# Excerpted passage:

So are stories about what happens in Teen PEP - some to the horror of parents.
Lisa
Westermann told me she won't soon forget her family
dinner on Dec. 7. You could say she experienced her own day of infamy when her
14-year-old son recounted his school day.
"We
were sitting down having dinner. He told me he had a bad day in English. I thought maybe he flunked a test. Instead he told me an upper
classman told him how to put a condom on a banana. And they told him when he
wanted to have sex to go to a clinic, it was OK to keep it a secret from your
parents, it's legal, and then they broke into small group discussions with male
and female peer leaders . . . male and female 14-year-olds in groups. . . . He told me he felt very strange, weird,
confused and really embarrassed."
Westermann
had never been afforded a parental notification slip, a mistake for which the
school was apologetic.
Michael
Porter is the Teen PEP adviser and an English instructor at the high school.
Tongue in cheek, he told me that "when I first started to hear some of the
revolting things that were happening in Teen PEP workshops, I was ready to
start protesting the group myself, until I remembered that I was in charge of
it."
Porter
said one of the main sources of confusion was that "the critics are
judging our program and making factual claims about what students saw and heard
based on their reading of the Teen PEP curriculum, not based on what they, or
even their students observed." The written curriculum, he said, is not
always used in class.

# Work item A:
Answer these questions from the Teen PEP excerpt:
(i) How old was Lisa Westermann's son?
(ii) What subject does Michael Porter teach at the high school?
(iii) What had Westermann never been given by the school?
# Work item B:
Rewrite the part of the Teen PEP excerpt that opens with "Tongue in cheek, he" and closes with "used in class.", changing "curriculum" to "syllabus" each time it occurs.
The listing that follows is not needed for any of this work.

[Stored entries]
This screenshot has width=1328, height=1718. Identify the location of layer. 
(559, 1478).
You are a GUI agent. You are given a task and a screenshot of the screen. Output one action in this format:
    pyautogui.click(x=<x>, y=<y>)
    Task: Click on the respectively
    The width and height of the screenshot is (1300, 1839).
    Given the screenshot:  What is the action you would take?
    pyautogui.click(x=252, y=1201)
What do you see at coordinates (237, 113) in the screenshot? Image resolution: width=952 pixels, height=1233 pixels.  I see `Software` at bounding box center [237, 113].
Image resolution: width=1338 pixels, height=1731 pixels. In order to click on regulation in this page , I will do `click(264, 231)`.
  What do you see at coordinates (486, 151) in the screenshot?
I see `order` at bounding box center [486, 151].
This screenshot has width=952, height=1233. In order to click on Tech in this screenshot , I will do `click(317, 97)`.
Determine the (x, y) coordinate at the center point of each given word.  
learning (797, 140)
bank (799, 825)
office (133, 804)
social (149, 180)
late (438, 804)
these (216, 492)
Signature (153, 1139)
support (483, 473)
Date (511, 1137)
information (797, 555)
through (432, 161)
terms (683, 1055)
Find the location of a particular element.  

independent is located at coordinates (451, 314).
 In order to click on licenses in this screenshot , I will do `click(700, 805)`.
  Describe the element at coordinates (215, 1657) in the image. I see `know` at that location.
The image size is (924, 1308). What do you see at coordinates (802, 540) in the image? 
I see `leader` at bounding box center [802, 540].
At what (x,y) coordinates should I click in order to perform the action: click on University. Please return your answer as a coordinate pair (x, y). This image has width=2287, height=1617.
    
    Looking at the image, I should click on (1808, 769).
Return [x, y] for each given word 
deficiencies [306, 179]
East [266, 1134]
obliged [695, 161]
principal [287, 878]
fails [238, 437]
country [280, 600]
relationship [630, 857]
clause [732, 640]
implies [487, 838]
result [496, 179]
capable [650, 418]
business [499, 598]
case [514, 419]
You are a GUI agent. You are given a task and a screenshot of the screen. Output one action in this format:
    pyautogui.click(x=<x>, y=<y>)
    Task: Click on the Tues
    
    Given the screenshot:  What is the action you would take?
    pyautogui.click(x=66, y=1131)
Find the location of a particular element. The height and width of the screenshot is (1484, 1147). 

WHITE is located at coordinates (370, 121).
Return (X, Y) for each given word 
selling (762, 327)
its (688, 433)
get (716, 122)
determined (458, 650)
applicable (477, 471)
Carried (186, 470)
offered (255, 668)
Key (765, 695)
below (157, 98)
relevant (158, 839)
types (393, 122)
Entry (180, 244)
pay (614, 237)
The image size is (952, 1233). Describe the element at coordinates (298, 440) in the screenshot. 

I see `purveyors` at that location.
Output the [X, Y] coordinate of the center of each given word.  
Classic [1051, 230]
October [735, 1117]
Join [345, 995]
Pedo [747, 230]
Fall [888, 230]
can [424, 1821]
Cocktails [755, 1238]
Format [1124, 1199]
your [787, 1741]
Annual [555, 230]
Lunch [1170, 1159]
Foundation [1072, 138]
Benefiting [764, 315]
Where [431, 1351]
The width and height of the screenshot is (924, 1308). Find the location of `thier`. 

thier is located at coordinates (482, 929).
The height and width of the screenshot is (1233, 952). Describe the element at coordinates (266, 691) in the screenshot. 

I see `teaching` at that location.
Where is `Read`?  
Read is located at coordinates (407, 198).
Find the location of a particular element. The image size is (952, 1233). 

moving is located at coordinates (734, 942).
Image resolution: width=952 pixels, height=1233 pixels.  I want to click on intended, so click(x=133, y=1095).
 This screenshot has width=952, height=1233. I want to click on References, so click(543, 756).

# Written response A:
(i) 14 years old
(ii) English
(iii) A parental notification slip

# Written response B:
Tongue in cheek, he told me that "when I first started to hear some of the
revolting things that were happening in Teen PEP workshops, I was ready to
start protesting the group myself, until I remembered that I was in charge of
it."
Porter
said one of the main sources of confusion was that "the critics are
judging our program and making factual claims about what students saw and heard
based on their reading of the Teen PEP syllabus, not based on what they, or
even their students observed." The written syllabus, he said, is not
always used in class.